By Pam Martens and Russ Martens: February 11, 2016
Yesterday during the House Financial Services Committee hearing to take semi-annual testimony from the Fed Chair on monetary policy and the health of the U.S. economy, a tense exchange took place between Congressman Sean Duffy and Fed Chair Janet Yellen. (See video clip below.) Duffy effectively accused Yellen of defying a Congressional subpoena related to a House investigation of a Fed leak in 2012.
The House investigation centers around a quite brazen newsletter put out by a firm called Medley Global Advisors that in 2012 reported what the Fed’s FOMC minutes were going to reveal the following day. One revelation from the newsletter referred to continued large bond purchases by the Fed as follows:
“Tomorrow’s minutes will reference a staff paper that concludes the market has capacity to absorb purchases this large for a period of time.” When the Fed released its minutes the next day, there was just such a finding.

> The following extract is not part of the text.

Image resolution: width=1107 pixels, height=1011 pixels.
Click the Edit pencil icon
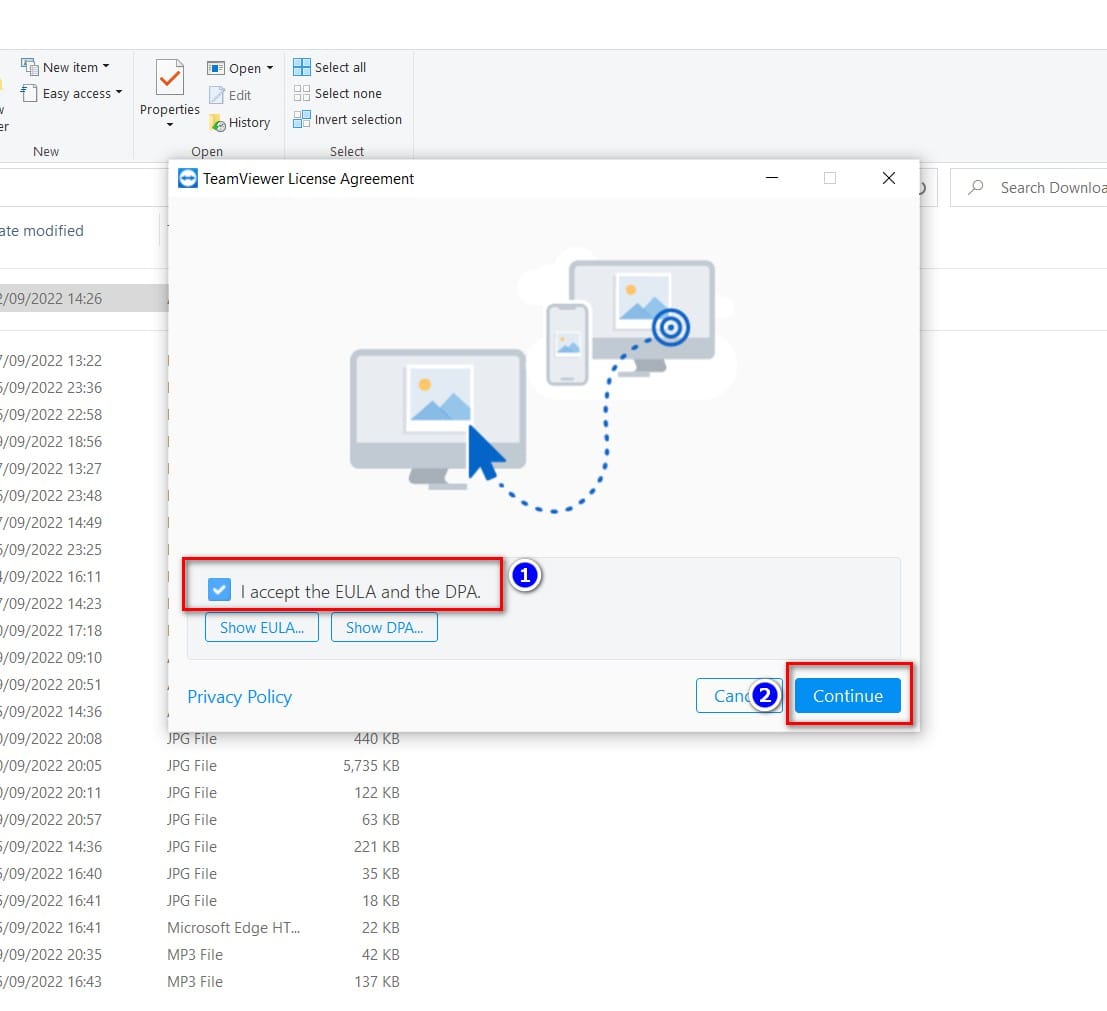point(217,95)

Medley Global Advisors was sold to the Financial Times newspaper in February 2010. In the press release announcing the deal, Medley Global Advisors was characterized as “a premier provider of macro policy intelligence to the world’s top investment banks, hedge funds and asset managers.”

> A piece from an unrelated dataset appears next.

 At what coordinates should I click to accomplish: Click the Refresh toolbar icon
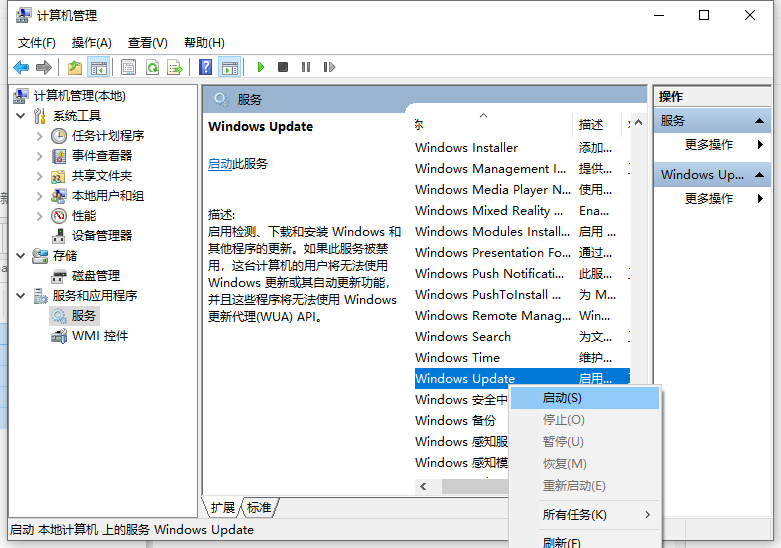coord(152,67)
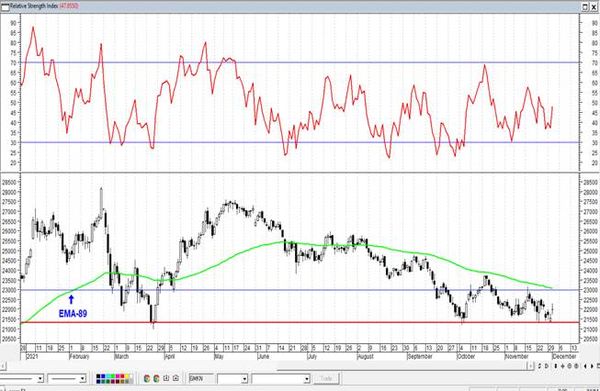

The month after the deal was announced, Dan Bogler, a 15-year veteran at the Financial Times and former editor of the popular Lex column, became President of Medley Global Advisors.
Today, Bogler is wearing two hats. He is writing articles for the Financial Times under his byline while simultaneously running a firm that sells intelligence to hedge funds and mega global banks. Sometimes his articles at the Financial Times note that he is President of Medley Global Advisors; sometimes they do not.
If, as Senator Bernie Sanders says, the business model of Wall Street is fraud. This sounds like the journalism business model from hell.
The Fed leak that ended up in a Medley newsletter is now also the subject of an investigation by the U.S. Justice Department – which has the power to prosecute criminally. A prior investigation by the Fed’s Office of Inspector General (OIG) has been reopened.
Congressman Duffy and Jeb Hensarling, Chair of the House Financial Services Committee, sent a June 17, 2015 letter to Yellen and the head of the Office of Inspector General of the Fed, raising the concern that the only reason the OIG has reopened its investigation into the leak was to obstruct the House investigation.
In the letter, the two Congressmen revealed the following: “You have both advised that complying with the Committee’s subpoena could compromise the integrity of the OIG’s and/or DOJ’s investigation – but it is the integrity of your previous investigation that is at issue here,” Hensarling and Duffy wrote. “Moreover, your legally baseless refusal to comply with the Committee’s subpoena and records request is compromising the integrity of this Committee’s lawful investigation and oversight.”
When the hearing opened yesterday, Janet Yellen had an unusually tense appearance. It was later revealed that she and the Committee chair, Hensarling, had exchanged communications regarding the subpoenaed documents in the late afternoon the day prior. Yellen perhaps thought it was possible that she was going to be charged with obstruction of justice.
What the House investigation is currently seeking are excerpts from FOMC transcripts that address the Medley leak issue. (Summary minutes of FOMC meetings are released after three weeks but the full transcripts are not released until five years have elapsed.) Yellen told the hearing yesterday that she is concerned about releasing potentially market moving FOMC transcripts. Duffy clarified that they are seeking only excerpts related to this leak.